ARTIGO

A fundação de Piracicaba e a bandeira do Divino

Por Marly Therezinha Germano Perecin |
| Tempo de leitura: 3 min

Quando a monção do Barbosa apontou na última curva do Rio Piracicaba, o aviso da chegada foi prontamente atravessado pela trabucada em terra. Finalmente, depois de oito dias de navegação, saídos do Porto de Araritaguaba, em busca da Terra prometida. O Morgado de Mateus, em nome d' el Rei D. José I, ordenara a fundação de uma povoação no bairro mais afastado de Itu, uma "boca de sertão" no Rio Piracicaba, ano de 1767.

O clima era de alegria diante da oportunidade de receber um chão de terra para cultivar e viver longe dos perigos do recrutamento para a guerra.

Tudo estava por fazer, mas o feijão da seca, plantado e colhido os aguardava no paiol. O estaleiro montado à beira d'água estava pronto para funcionar e em breve estaria atendendo a colossal demanda dos barcos para a navegação de toda a bacia Platina.

Havia uma guerra entre as duas Coroas ibéricas e muita força armada já havia partido para o continente de São Pedro e dos Santos Mártires do Rio Grande do Sul.

Várias famílias se estabeleceram juntamente com o Barbosa e seus parentes. Podemos até conhecê-las pelos nomes: os Prado, os Rodrigues, os Pires, os Gonçalves, os Lima, os Pedroso, os Garcia e um Francisco de tal, todos relatados no censo de 1873, o mais antigo que descobrimos. Não passavam de 183 habitantes, entre eles muitos menores. Indivíduos livres eram 73; forros e outros feitos livres eram 103; escravizados eram 07, sem que fosse esclarecida a procedência, indígenas ou africanos. As coisas iam bem, plantavam algodão, feijão, milho, arroz, fumo e criavam gado. A produção do estaleiro era rendosa. Basta dizer que uma canoa em estado bruto custava 68 mil reis, apetrechada subia a 70 mil reis, verdadeira fortuna.

Certa vez, o Povoador chegou de uma missão sertanista pelo alto Paraná, uma daquelas expedições perigosas que lhe eram exigidas pelo capitão-general, e de longe ouviu sinos tocando. Para a sua surpresa, durante a sua ausência, a população construíra a primeira Igreja de Piracicaba, pequenina e humilde, dedicada a

Santo Antônio, segundo decidira o Bispo da capital. Nossa Senhora dos Prazeres era desejo do Morgado de Mateus, mas a decisão cabia ao Bispo.
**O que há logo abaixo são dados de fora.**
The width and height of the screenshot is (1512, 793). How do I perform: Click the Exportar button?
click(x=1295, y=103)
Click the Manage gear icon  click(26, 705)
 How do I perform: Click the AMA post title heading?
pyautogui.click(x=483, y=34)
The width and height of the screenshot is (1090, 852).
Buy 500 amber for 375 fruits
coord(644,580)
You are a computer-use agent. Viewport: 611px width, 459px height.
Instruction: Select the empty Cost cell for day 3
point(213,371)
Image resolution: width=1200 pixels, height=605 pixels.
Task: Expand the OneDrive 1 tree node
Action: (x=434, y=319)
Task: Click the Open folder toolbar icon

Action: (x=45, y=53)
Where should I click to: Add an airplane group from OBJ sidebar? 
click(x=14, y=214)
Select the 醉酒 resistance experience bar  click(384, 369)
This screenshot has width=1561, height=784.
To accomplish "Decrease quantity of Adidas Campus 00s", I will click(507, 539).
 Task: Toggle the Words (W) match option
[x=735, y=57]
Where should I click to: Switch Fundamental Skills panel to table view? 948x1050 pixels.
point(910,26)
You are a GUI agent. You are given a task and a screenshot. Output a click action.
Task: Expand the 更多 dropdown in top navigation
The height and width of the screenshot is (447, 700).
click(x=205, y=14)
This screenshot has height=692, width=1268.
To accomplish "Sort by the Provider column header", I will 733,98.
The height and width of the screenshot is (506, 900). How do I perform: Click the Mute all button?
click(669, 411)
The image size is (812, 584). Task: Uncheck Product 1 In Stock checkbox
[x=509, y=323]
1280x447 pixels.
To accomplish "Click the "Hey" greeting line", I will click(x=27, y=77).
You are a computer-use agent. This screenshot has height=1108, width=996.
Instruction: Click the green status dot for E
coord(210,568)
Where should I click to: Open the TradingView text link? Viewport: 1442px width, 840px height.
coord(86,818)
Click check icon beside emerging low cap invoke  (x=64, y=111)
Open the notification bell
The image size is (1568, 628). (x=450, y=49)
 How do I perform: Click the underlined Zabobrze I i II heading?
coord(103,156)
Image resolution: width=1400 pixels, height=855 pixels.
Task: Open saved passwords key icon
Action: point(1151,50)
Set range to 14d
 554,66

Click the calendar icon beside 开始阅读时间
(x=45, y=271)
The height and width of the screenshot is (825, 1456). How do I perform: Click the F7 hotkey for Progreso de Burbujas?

Não vamos detalhar a falência do projeto do Barbosa na margem direita do rio. Para salvar Piracicaba, o capitão-mor de Itu a transferiu para a margem esquerda e trouxe a fronteira agrícola para os nossos sertões. A freguesia prosperou.

Todavia, a Igreja permaneceu na margem direita, não havia recursos para uma nova construção. Assim, toda a vez que se celebrava o culto, os habitantes atravessavam o rio, mesmo em risco de ver desabar a velha igrejinha arruinada. Desciam os irmãos do bairro de Rio acima e subiam os do Rio abaixo, encontrando-se à altura do barranco que, escalado, levava à celebração. Para festejar o Pentecostes, repetia-se o procedimento, tal como se faz no presente, sempre na mesma altura do rio. Hoje se chama Encontro do Divino, parte importante do calendário religioso, folclórico e turístico de Piracicaba.

Muita coisa se passou, até o século XXI, houve enormes mudanças, porém, duas coisas permanecem firmes e consagradas, o nosso amado rio e a bandeira milagrosa do Espírito Santo.

É impossível separar a história da fundação de Piracicaba da bandeira do Divino, a primeira da nossa terra, aquela que navegou nas santas águas do rio.

Marly Therezinha Germano Perecin é graduada em História pela PUC Campinas e doutorada pela USP.